Using Logstash for Log Processing and Analysis

In today’s data-driven world, effectively processing and analyzing log data is crucial for maintaining system health, security, and performance. Logstash, a powerful open-source data processing pipeline, serves as a central hub for collecting, transforming, and forwarding log data to various destinations.

Logstash operates through three core components:

Inputs: Collect data from multiple sources
Filters: Transform and enrich the data
Outputs: Ship the processed data to desired destinations

This guide focuses on practical aspects of using Logstash for log processing, filtering, and field extraction, with particular emphasis on common data processing tasks and integration with Elasticsearch.
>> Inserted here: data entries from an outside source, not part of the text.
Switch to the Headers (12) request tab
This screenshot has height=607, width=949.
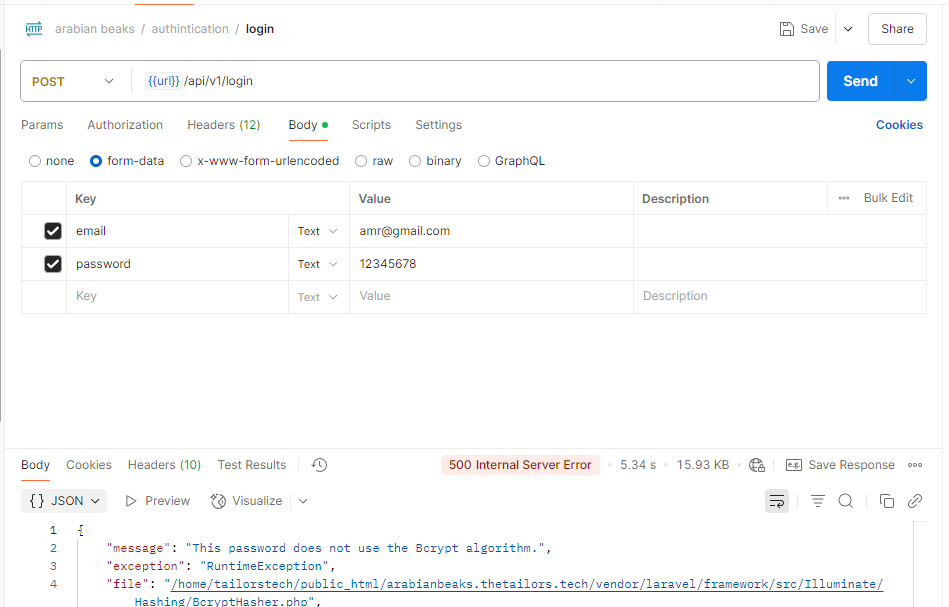pos(223,125)
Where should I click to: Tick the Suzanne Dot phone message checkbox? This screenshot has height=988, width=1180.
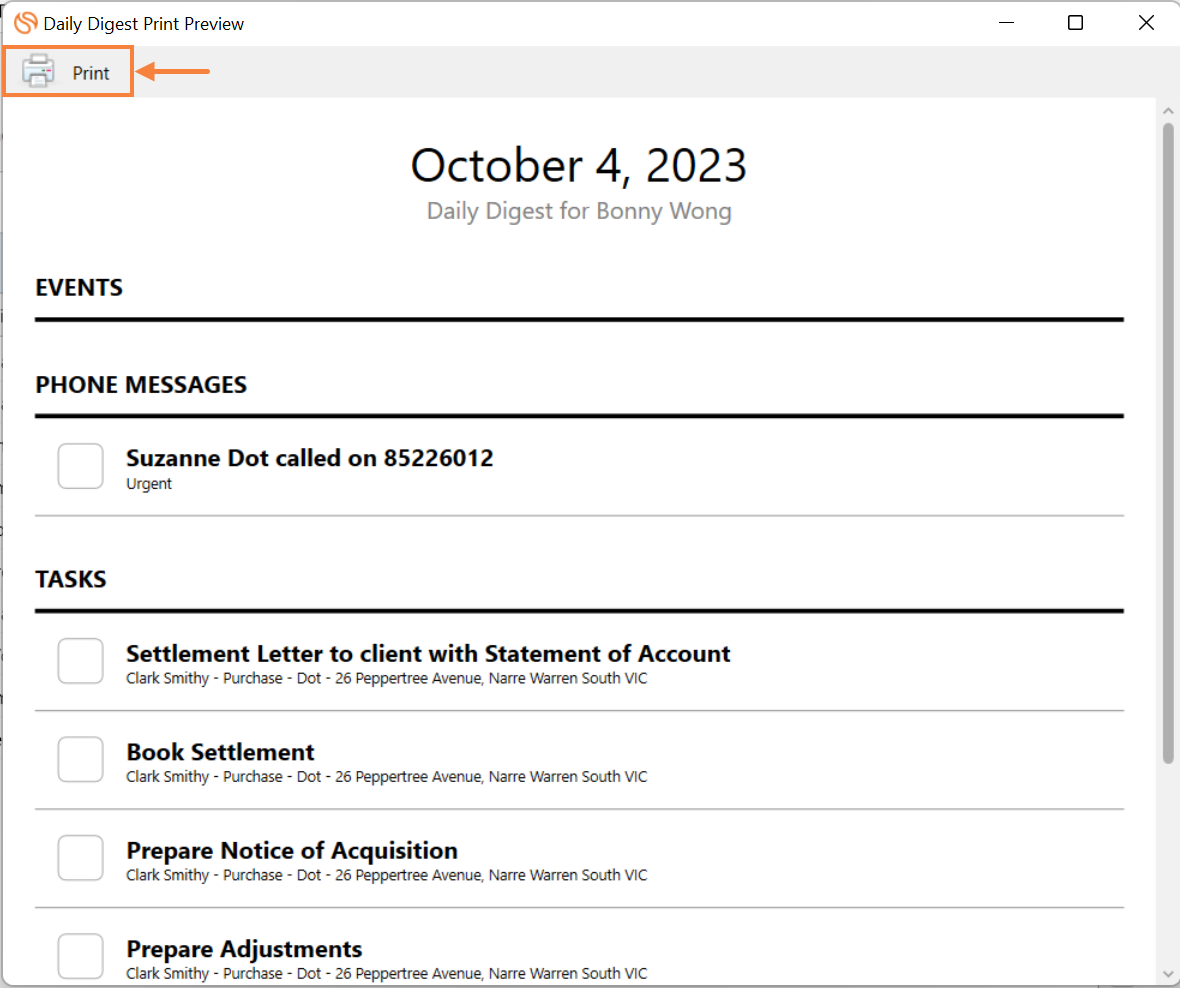coord(81,466)
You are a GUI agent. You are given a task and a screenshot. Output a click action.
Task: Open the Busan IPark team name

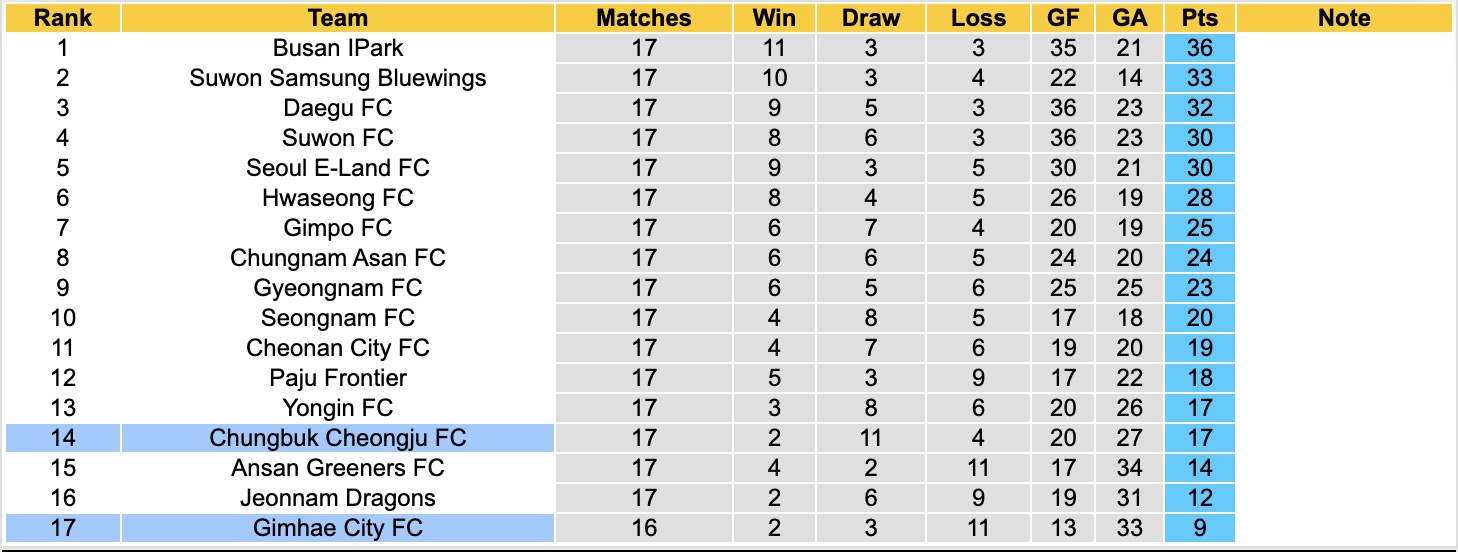click(338, 48)
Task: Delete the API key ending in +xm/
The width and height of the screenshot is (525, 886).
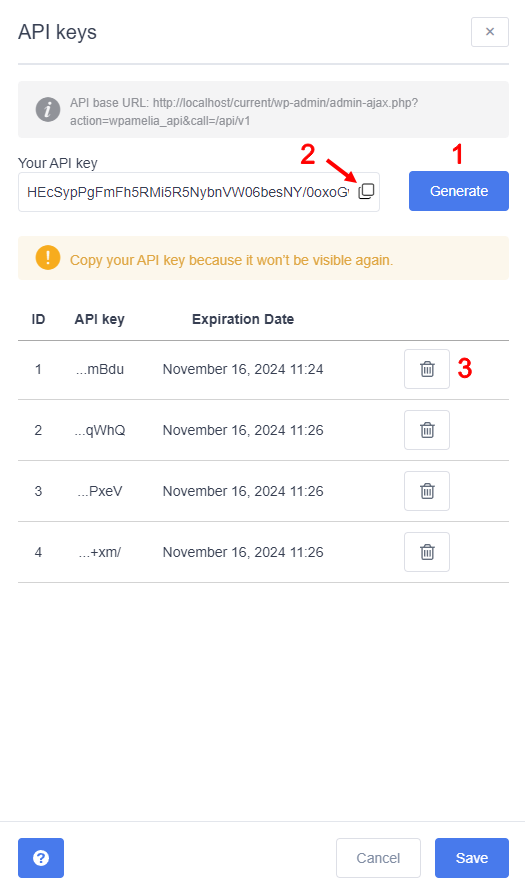Action: [x=427, y=552]
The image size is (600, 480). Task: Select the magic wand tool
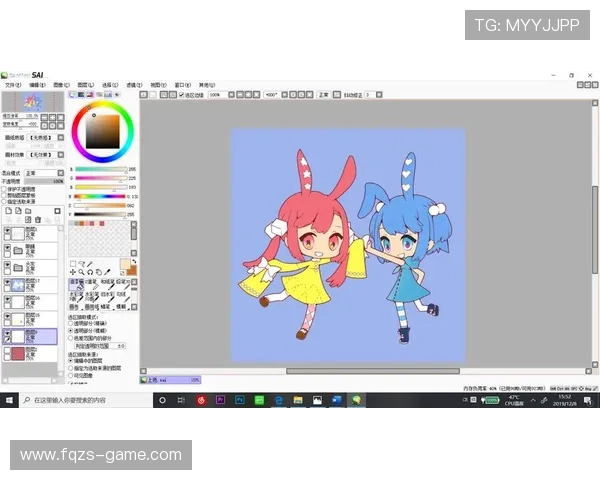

Understanding Logstash Pipeline Architecture

Basic Pipeline Structure

Logstash implements a straightforward yet powerful pipeline architecture that processes data through three distinct stages:

Input → Filter → Output flow
- Data enters through input plugins
- Undergoes transformation via filters
- Exits through output plugins

The event-driven processing model ensures efficient handling of data streams, with each event processed independently through the pipeline stages.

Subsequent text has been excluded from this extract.